▶ [SET OF TASKS]:
• 1. Rewrite the paragraph in the email about Oak page faults that begins "Based on the page fault behaviour" as a short bulleted list, keeping its main facts.
• 2. List every condition that the email about Oak page faults says was the same in both runs.
• 3. Write a continuation of the email thread about Oak page faults, starting after its final line.

▶ [DOCUMENT PASSAGE]:
----
Hi,
Based on the page fault behaviour, I think the areas mapped and reported by
pmap are being actively accessed by the JVM. The number of page faults for
Oak 1.4.11 is well over 2x the number of page faults for Oak 1.0.29 on the
same VM, with the same DB when performing an oak-run offline compaction.
This is on the same VM with the same repository in the same state. The Tar
files are not the same, but 1 copy of the tar files is 32GB in both
instances, 1.4.11 maps 64GB as mentioned before.

I dont know if its the behaviour seen in OAK-4274. I have seen similar in
the past. I was not confident that a GC cycle did unmap, but it would be
logical.
Best Regards
Ian

On 23 March 2017 at 09:07, Francesco Mari <[email protected]> wrote:

> You might be hitting OAK-4274, which I discovered quite some time ago.
> I'm not aware of a way to resolve this issue at the moment.
----
▶ [GIVEN INFORMATION]:
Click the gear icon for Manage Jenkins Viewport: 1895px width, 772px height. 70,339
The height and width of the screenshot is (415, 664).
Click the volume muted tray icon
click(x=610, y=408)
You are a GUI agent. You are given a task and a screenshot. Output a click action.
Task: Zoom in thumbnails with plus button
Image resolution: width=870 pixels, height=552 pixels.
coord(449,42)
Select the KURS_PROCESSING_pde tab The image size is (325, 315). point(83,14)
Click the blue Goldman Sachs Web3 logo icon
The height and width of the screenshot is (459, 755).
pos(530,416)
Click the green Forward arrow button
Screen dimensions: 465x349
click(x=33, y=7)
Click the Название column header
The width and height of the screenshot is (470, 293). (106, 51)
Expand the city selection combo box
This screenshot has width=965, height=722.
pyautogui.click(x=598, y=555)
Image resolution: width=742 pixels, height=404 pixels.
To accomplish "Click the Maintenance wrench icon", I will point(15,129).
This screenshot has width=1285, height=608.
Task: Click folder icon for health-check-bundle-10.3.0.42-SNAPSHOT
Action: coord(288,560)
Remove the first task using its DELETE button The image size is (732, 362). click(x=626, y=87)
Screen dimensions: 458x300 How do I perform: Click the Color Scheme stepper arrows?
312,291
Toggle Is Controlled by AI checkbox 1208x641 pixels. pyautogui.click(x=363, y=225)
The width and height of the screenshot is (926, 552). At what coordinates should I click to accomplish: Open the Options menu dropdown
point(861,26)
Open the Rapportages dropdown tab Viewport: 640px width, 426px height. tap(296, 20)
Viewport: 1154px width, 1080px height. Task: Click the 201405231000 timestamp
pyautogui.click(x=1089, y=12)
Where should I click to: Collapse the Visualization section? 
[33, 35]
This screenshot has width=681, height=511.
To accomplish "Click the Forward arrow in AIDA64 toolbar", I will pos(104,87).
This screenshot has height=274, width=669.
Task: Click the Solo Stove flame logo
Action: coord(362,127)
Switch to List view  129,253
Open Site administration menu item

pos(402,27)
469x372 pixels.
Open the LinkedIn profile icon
----
▶ [RESPONSES TO THE EXERCISE]:
• 1.
- The page fault behavior suggests the JVM is actively accessing the areas that pmap reports as mapped.
- During an oak-run offline compaction, Oak 1.4.11 has well over twice as many page faults as Oak 1.0.29.
- Both runs used the same VM and the same DB, with the repository in the same state.
- The tar files differ, but one copy of them is 32GB in both cases.
- Oak 1.4.11 maps 64GB.

• 2.
- The VM
- The DB
- The repository
- The state of the repository
- The size of one copy of the tar files (32GB)

• 3.
>
> 2017-03-22 16:47 GMT+01:00 Alex Parvulescu <[email protected]>:
> > Hi,
> >
> > To give more background this came about during an investigation into a
> slow
> > offline compaction but it may affect any running FileStore as well (to be
> > verified).
> > I don't think it's related to oak-run itself, but more with the way we
> map
> > files, and so far it looks like a bug (there is no reasonable explanation
> > for mapping each tar file twice).
> >
> > Took a quick look at the TarReader but there are not many changes in this
> > area 1.0 vs. 1.4 branches.
> > If no one has better ideas, I'll create an oak issue and investigate
> this a
> > bit further.
> >
> > thanks,
> > alex
> >
> >
> > On Wed, Mar 22, 2017 at 4:28 PM, Ian Boston <[email protected]> wrote:
> >
> >> Hi,
> >> I am looking at Oak-run and I see 2x the mapped memory between 1.0.29
> and
> >> 1.4.10. It looks like in 1.0.29 each segment file is mapped into memory
> >> once, but in 1.4.10 its mapped into memory 2x.
> >>
> >> Is this expected ?
> >>
> >> Its not great for page faults.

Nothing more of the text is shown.